**Stated task A**
In the PyTorch tutorial, condense the paragraph beginning "all classes in the `torch.nn` package" into a short list that keeps its main facts.
**Stated task B**
Copy the PyTorch tutorial from "Let's compute the" to "v1: tensor([2., 2.])", swapping "graph" for "expression".

**Document passage**
Sum: tensor([3., 3.], grad_fn=<AddBackward0>)
Result: 12.0
v1 is leaf: True 
v2 is leaf: True
v_sum is leaf: False 
v_res is leaf: False
v1 requires grad: True 
v2 requires grad: False
v_sum requires grad: True 
v_res requires grad: True


![Graph representation of the expression](../images/figure_3-3.png)

Let's compute the gradients of our graph:

In [36]:
v_res.backward()

print(f"Gradients of v1: {v1.grad}")
print(f"Gradients of v2: {v2.grad}")

Gradients of v1: tensor([2., 2.])
Gradients of v2: None


## 4. NN building blocks

1. `torch.nn` package has tons of predefined classes providing the basic functionality blocks
    - all of them are designed with practice in mind (e.g. support mini-batches, have same default values, weights are properly initialized)
    - all modules follow the convention of `callable`: instance of any class can act as a function when applied to its arguments

2. all classes in the `torch.nn` package inherit from the `nn.Module` base class, which can be used to implement higher-level NN blocks. Some useful methods that all `nn.Module` children provide:
    - `parameters()`: return an iterator of all variables that require gradient computation (i.e. module weight)
    - `zero_grad()`: initialize all gradients of all parameters to zero
    - `to(device)`: moves all module parameters to a given device
    - `state_dict()`: return the dictionary with all module parameters and is useful for model serialization
    - `load_state_dict()`: initialize the module with the state dictionary

3. `Sequential` class combines other layers into the pipe:

In [37]:
from torch import nn

s = nn.Sequential(
    nn.Linear(2, 5),
    nn.ReLU(),
    nn.Linear(5, 20),
    nn.ReLU(),
    nn.Linear(20, 10),
    nn.Dropout(p=0.3),
    nn.Softmax(dim=1)
)
s

Sequential(
  (0): Linear(in_features=2, out_features=5, bias=True)
  (1): ReLU()
  (2): Linear(in_features=5, out_features=20, bias=True)
  (3): ReLU()
  (4): Linear(in_features=20, out_features=10, bias=True)
  (5): Dropout(p=0.3, inplace=False)
  (6): Softmax(dim=1)
)

In [38]:
s(torch.FloatTensor([[1, 2]]))

tensor([[0.0856, 0.0722, 0.0618, 0.1016, 0.1192, 0.1016, 0.1534, 0.0887, 0.1278,
         0.0880]], grad_fn=<SoftmaxBackward0>)

(Entries on finding words and elements)
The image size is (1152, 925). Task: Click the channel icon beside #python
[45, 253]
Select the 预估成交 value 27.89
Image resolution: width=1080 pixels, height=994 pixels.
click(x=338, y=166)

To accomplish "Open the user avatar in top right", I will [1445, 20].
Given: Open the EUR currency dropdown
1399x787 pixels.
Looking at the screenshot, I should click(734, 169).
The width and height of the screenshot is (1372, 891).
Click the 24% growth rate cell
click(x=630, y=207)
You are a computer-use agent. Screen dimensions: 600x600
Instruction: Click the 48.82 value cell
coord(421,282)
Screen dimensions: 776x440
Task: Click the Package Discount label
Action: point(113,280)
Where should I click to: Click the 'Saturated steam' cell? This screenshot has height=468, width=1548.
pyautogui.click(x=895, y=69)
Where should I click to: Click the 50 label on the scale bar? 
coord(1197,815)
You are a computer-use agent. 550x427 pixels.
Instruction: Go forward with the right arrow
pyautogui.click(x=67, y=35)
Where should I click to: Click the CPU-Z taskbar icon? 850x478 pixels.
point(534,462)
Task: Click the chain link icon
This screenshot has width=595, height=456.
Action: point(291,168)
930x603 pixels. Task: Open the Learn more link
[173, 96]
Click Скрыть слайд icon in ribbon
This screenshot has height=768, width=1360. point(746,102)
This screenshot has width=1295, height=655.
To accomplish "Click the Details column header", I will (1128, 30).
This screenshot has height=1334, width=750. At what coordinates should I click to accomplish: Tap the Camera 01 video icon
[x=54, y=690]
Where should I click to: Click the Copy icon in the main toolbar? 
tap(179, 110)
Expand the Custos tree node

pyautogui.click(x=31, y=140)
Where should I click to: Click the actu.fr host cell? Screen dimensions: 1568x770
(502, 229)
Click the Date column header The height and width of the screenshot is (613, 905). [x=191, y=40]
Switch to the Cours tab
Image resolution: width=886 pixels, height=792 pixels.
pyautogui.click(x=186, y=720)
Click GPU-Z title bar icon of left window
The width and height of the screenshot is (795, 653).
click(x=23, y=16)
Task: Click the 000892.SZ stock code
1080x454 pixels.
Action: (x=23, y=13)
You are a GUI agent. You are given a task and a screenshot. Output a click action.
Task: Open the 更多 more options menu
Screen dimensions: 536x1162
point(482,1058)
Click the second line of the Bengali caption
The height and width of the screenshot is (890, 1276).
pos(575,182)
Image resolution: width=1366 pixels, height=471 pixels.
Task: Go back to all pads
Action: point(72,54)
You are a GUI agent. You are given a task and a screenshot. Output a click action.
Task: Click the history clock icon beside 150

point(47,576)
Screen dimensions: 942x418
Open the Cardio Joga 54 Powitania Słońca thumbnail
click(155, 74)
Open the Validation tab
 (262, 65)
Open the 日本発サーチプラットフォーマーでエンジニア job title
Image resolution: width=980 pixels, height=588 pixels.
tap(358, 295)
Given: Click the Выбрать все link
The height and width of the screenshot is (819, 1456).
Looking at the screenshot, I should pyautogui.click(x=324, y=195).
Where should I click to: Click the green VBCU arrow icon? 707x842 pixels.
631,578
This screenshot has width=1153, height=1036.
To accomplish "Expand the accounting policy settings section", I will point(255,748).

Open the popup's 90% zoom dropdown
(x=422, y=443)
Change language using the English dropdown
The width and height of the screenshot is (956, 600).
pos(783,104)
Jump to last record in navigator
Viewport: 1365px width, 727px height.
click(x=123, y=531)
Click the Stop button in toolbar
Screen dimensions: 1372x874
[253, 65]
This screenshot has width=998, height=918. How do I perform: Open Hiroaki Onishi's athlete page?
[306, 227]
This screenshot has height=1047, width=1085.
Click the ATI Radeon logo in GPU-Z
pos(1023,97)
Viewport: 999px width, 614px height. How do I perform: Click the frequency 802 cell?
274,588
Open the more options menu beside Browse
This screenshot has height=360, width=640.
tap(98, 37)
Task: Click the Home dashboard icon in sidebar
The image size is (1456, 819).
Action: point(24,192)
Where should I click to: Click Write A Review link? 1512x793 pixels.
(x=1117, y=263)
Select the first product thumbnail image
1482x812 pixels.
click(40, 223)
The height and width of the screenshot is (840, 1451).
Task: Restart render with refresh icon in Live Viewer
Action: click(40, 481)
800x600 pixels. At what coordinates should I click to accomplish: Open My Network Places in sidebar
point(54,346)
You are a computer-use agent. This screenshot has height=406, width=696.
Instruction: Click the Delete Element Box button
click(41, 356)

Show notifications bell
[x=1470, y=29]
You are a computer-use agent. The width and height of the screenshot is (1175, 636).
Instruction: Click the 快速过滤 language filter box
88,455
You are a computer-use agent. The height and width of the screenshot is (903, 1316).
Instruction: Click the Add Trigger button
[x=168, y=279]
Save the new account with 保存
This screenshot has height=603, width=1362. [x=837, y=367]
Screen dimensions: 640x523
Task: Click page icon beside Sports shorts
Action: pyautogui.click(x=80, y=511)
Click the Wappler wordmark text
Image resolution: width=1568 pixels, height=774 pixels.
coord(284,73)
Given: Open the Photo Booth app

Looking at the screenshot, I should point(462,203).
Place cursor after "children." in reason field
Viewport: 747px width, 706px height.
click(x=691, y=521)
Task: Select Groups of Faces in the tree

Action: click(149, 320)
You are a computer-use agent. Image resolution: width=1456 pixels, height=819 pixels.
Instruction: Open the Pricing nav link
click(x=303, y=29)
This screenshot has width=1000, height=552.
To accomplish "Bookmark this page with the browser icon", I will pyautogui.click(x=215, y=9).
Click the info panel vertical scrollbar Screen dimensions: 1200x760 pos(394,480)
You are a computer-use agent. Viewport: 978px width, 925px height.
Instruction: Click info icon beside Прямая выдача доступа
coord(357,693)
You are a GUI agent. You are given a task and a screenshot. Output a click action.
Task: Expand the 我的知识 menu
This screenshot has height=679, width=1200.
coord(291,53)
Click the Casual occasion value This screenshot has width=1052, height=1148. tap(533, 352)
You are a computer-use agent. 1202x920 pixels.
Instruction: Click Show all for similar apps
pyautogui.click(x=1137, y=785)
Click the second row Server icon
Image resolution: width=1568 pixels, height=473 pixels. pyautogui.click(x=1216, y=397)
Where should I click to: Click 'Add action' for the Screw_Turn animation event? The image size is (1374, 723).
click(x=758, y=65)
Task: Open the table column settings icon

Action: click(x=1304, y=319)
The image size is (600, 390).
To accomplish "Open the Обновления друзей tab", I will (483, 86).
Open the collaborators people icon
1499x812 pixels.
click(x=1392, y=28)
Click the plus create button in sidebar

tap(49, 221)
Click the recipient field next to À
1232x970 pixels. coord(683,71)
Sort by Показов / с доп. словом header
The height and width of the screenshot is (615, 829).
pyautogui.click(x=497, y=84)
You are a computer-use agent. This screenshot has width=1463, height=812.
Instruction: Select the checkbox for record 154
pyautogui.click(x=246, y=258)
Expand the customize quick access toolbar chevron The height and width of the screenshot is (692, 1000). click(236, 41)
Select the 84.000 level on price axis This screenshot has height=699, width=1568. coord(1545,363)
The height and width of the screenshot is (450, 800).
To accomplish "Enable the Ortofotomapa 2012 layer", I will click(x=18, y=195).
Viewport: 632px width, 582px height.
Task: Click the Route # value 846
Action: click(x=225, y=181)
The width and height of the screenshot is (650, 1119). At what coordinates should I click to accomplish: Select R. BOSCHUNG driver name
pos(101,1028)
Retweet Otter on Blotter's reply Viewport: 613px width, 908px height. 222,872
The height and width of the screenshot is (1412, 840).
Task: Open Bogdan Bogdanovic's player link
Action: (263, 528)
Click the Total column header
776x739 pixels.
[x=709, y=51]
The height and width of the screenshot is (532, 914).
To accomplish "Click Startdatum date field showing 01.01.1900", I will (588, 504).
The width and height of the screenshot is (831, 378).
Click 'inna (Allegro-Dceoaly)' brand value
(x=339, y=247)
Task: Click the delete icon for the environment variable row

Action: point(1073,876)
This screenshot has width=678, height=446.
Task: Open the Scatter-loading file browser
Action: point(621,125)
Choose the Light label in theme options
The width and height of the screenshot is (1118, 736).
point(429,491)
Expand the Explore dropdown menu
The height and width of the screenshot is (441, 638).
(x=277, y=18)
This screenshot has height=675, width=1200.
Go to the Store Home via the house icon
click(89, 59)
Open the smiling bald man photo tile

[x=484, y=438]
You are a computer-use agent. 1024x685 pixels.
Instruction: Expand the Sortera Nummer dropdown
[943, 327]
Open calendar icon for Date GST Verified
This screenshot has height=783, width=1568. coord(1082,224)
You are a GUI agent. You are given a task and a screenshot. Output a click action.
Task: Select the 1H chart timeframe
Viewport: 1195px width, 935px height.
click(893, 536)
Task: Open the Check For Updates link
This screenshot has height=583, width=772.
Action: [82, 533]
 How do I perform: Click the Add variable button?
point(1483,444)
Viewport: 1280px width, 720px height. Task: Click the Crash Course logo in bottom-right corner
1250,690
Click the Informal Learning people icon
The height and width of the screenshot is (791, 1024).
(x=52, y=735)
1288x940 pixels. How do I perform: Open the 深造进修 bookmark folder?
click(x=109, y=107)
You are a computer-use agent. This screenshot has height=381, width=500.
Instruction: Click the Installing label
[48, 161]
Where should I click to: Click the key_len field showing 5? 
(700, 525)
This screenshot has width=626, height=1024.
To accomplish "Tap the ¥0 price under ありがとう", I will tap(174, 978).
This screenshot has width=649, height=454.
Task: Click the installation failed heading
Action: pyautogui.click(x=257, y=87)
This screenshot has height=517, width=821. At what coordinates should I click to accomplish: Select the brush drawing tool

**Expected answer A**
- Every class in `torch.nn` inherits from the `nn.Module` base class, which can be used to build higher-level NN blocks.
- Methods that all `nn.Module` children provide:
  - `parameters()`: returns an iterator over all variables that require gradient computation (module weights)
  - `zero_grad()`: sets all gradients of all parameters to zero
  - `to(device)`: moves all module parameters to a given device
  - `state_dict()`: returns a dictionary of all module parameters, useful for model serialization
  - `load_state_dict()`: initializes the module from the state dictionary

**Expected answer B**
Let's compute the gradients of our expression:

In [36]:
v_res.backward()

print(f"Gradients of v1: {v1.grad}")
print(f"Gradients of v2: {v2.grad}")

Gradients of v1: tensor([2., 2.])